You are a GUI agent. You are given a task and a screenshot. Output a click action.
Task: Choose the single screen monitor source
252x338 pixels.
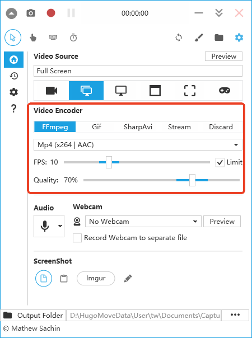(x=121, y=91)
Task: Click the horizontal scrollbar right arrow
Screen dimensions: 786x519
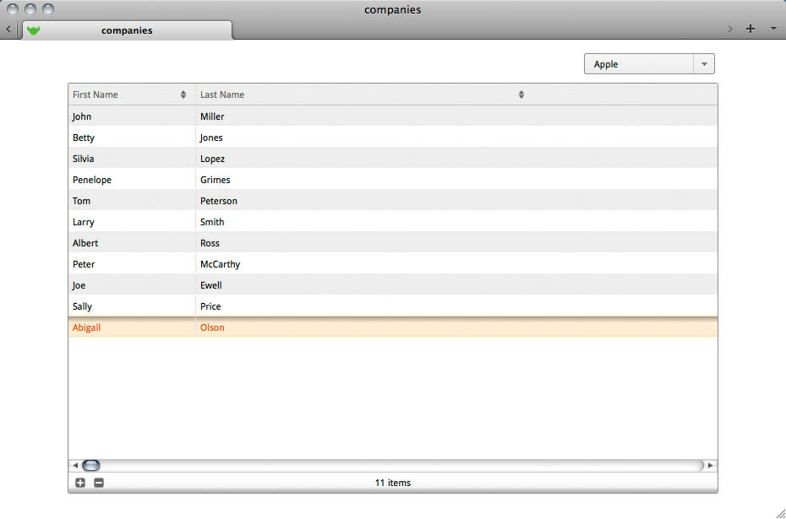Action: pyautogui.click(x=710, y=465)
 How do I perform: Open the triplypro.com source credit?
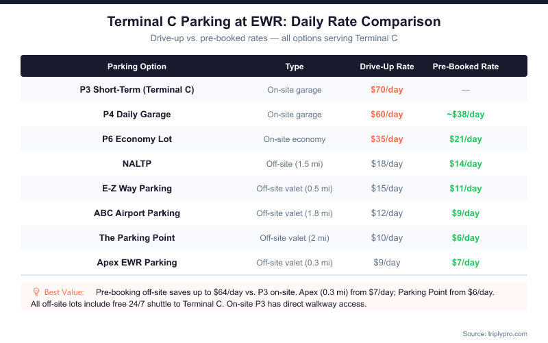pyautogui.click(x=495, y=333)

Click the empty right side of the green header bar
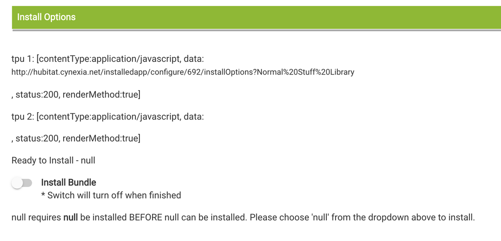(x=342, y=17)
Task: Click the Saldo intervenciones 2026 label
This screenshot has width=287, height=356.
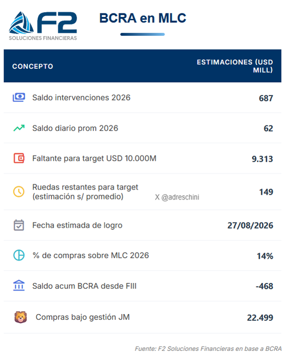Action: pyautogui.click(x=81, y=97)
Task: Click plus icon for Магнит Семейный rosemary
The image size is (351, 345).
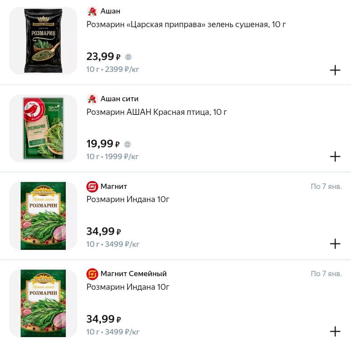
* * *
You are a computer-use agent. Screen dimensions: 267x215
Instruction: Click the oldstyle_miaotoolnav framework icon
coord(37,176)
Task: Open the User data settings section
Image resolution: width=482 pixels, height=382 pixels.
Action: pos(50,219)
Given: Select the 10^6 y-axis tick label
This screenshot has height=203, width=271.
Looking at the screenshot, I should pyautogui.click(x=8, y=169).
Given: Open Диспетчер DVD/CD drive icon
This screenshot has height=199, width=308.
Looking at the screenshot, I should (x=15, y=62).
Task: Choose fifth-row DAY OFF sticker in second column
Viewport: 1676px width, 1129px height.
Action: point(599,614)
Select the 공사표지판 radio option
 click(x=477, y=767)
---
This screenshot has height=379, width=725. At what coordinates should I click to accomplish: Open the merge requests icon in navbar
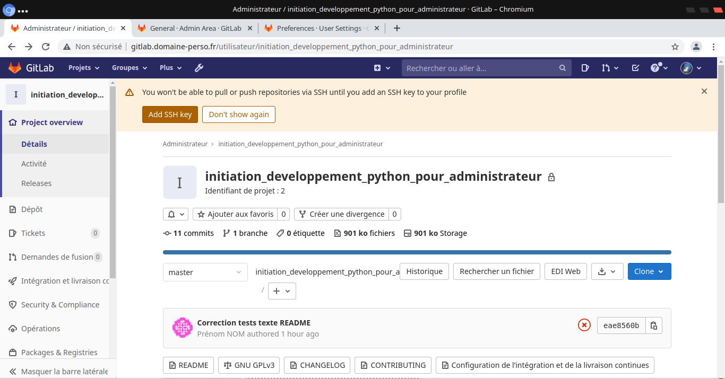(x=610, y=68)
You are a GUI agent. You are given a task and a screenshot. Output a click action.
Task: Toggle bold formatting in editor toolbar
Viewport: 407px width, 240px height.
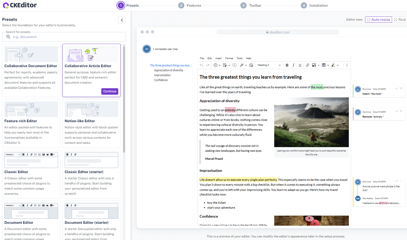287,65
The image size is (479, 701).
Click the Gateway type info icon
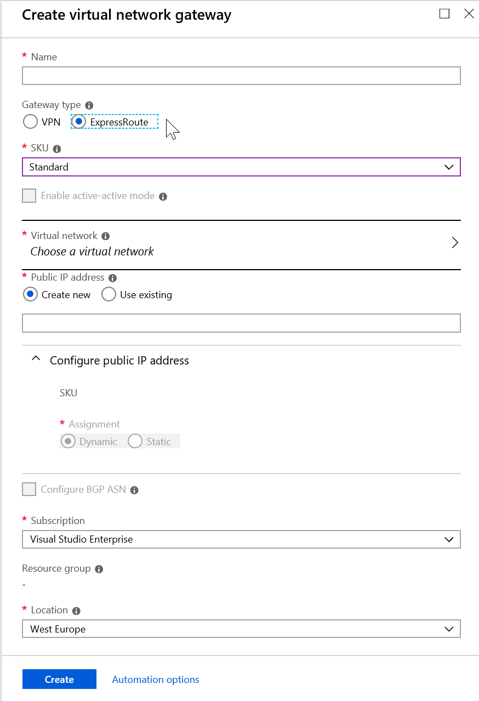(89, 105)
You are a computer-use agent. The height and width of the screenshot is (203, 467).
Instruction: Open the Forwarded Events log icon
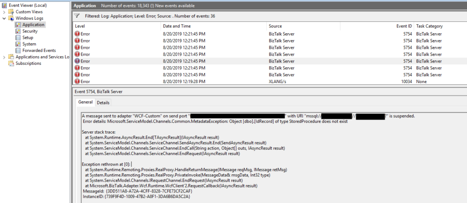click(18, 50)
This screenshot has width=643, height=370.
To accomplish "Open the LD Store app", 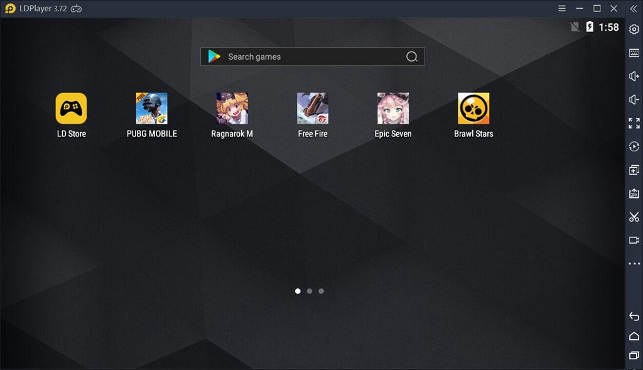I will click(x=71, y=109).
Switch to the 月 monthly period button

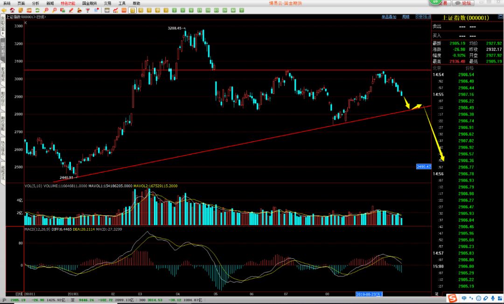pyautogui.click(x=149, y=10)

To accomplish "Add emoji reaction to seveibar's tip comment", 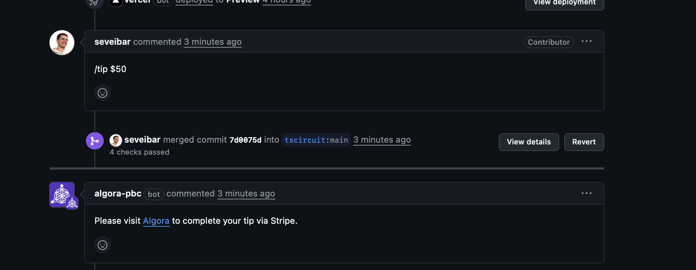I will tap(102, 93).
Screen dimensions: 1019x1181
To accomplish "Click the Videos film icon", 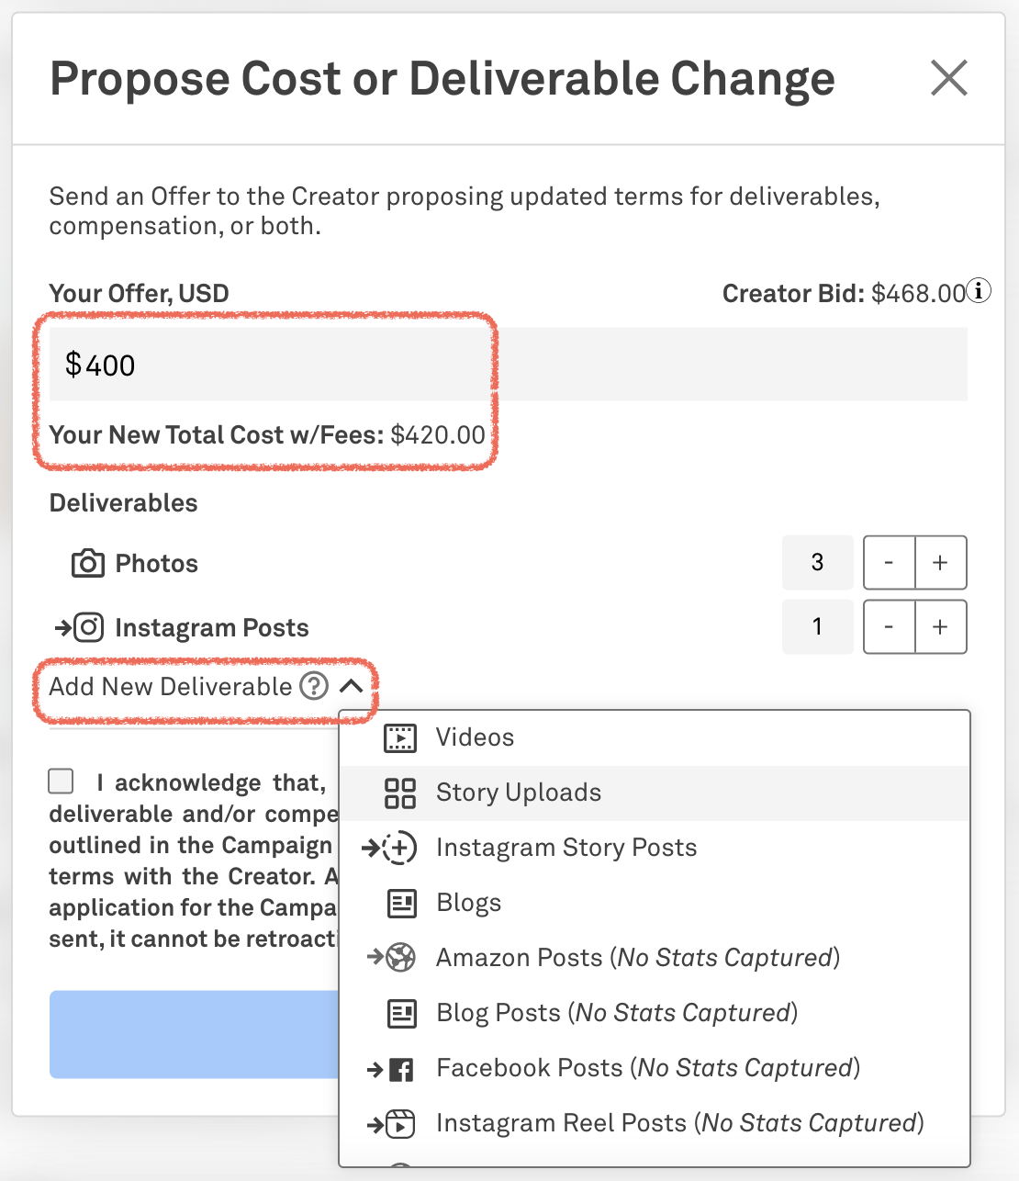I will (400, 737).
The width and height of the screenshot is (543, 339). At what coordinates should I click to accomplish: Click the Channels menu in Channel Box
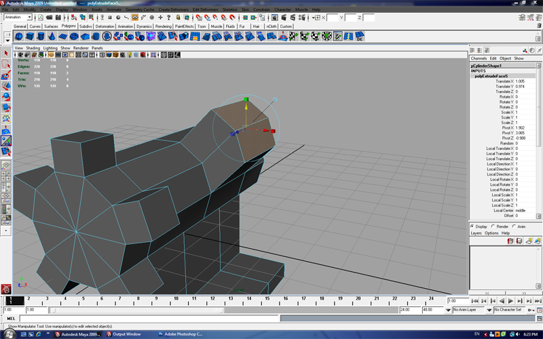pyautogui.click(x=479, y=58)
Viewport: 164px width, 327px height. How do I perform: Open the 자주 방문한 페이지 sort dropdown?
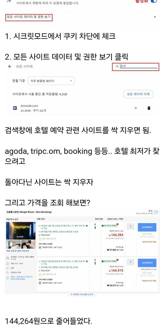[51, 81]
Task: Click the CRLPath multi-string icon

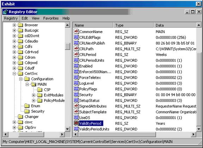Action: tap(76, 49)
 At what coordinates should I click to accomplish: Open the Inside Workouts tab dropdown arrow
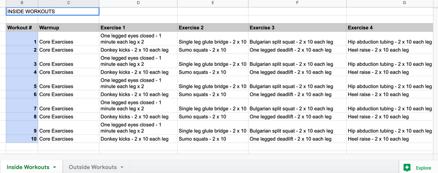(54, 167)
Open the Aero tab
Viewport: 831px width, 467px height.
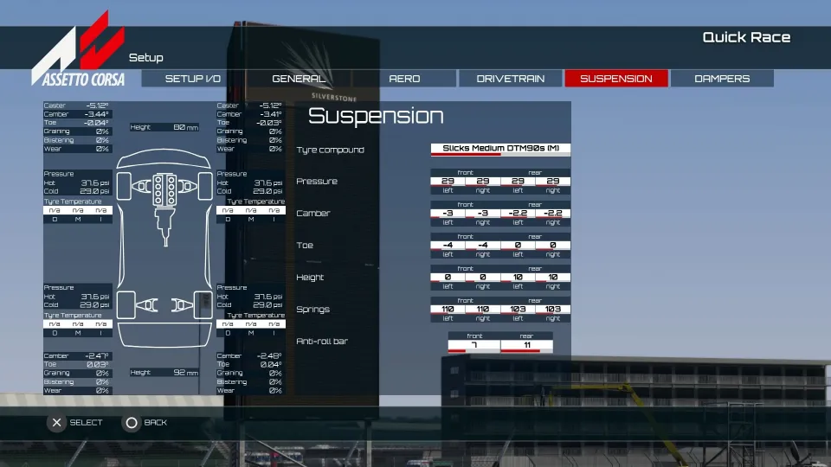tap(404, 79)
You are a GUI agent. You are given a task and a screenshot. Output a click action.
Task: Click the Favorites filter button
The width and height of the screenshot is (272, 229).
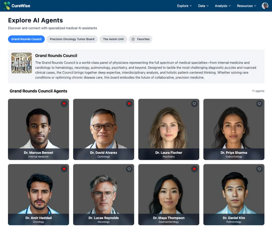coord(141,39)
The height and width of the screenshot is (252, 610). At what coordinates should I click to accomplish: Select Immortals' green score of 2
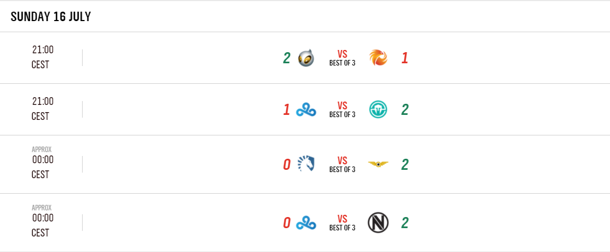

WHAT THE TASK REQUIRES: Number of lines above that include "size": state it and nothing else.

SOLUTION FOR THIS EXERCISE: 2